Monday, February 18, 2008

Tues Feb 19 Lenten Post At the Nursing Home

What I saw at the Nursing Home

I stopped to see someone at the Bethany care center tonight and supper hour was still in progress. I was struck by the feel, or the reality, or even the spirit of that experience , people sitting next to others, around tables, slowly feeding someone next to them. So simple. So necessary. I was thankful for the view of the interaction. Are they volunteers, and staff; are they adult children feeding their frail fathers and mothers, a husband with a wife? Was that a grandchild?

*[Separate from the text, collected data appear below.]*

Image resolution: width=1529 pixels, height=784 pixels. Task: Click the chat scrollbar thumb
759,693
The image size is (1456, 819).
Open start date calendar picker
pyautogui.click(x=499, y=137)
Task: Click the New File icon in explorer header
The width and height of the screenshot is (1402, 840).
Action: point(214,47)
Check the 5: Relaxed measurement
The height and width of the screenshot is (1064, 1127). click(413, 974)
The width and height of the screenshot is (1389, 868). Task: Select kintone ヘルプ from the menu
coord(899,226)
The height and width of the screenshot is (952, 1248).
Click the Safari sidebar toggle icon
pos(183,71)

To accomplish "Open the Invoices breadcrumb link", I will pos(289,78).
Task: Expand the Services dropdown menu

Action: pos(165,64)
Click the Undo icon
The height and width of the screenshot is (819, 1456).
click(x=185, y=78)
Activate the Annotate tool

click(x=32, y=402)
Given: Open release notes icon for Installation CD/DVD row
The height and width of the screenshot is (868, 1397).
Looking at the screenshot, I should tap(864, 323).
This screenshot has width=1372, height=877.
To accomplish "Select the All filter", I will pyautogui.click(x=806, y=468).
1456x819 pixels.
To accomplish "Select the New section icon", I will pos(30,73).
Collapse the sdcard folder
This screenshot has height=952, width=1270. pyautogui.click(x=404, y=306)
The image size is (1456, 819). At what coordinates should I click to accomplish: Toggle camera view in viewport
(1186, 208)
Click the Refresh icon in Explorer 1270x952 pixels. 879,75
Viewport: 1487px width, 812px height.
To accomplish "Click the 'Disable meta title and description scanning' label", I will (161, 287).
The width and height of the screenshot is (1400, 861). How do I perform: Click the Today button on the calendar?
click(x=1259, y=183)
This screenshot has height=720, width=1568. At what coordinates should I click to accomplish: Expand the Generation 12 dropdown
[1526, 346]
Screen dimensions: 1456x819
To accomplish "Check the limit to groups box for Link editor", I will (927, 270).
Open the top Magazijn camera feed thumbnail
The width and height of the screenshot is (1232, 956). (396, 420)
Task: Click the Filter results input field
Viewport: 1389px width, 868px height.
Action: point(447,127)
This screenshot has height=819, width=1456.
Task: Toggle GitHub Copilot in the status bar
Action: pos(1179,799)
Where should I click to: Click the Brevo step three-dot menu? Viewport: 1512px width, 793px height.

When we were children, someone fed us. Life coming full circle. We need others. We need the daily attending of someone, with our spilling and shaking hands. Independence would have us starve. We need others to be with us in patience. And to fulfill that need is humanity at its best. It really is the essential human condition that we are able to disguise or deny for so much of our life. Community cannot exit without it.
Then after I made my visit, I noticed that the beautiful and spacious chapel, that evening, was being set up for a kind of bowling game. The pins were set up, and a long plastic runner formed an alley. Right down the center aisle. I have led worship services on that very spot. I have stood there for memorial services. Some voices of the church, over the years would have been appalled at just the thought of a worship space being used as a bowling alley. But it all seemed right. This seemed no less holy than the times when we sang the hymns, read the scriptures, prayed and preached the Word.
Community mixing ; happening, with attention again, , and care, maybe some laughter and encouragement, or just something out of the ordinary in a place where routine and long hours can be deadening. I am prayerfully thankful for those who minister there, with the people of those rooms and halls. It seemed so right to have that "activity”in the sanctuary space. Can a place of worship not be a place of community and the transcendence of forgetting the earthiness of time, that turns the ordinary into some other level of play? Reverence can be more largely defined. Thomas Merton reminded us that you cannot have God without having humanity.
I saw humanity there in that God space. Did I see God too in that fragile and complicated human space? I think that is what I saw at the nursing home.
It will be my Lenten prayer of thanks.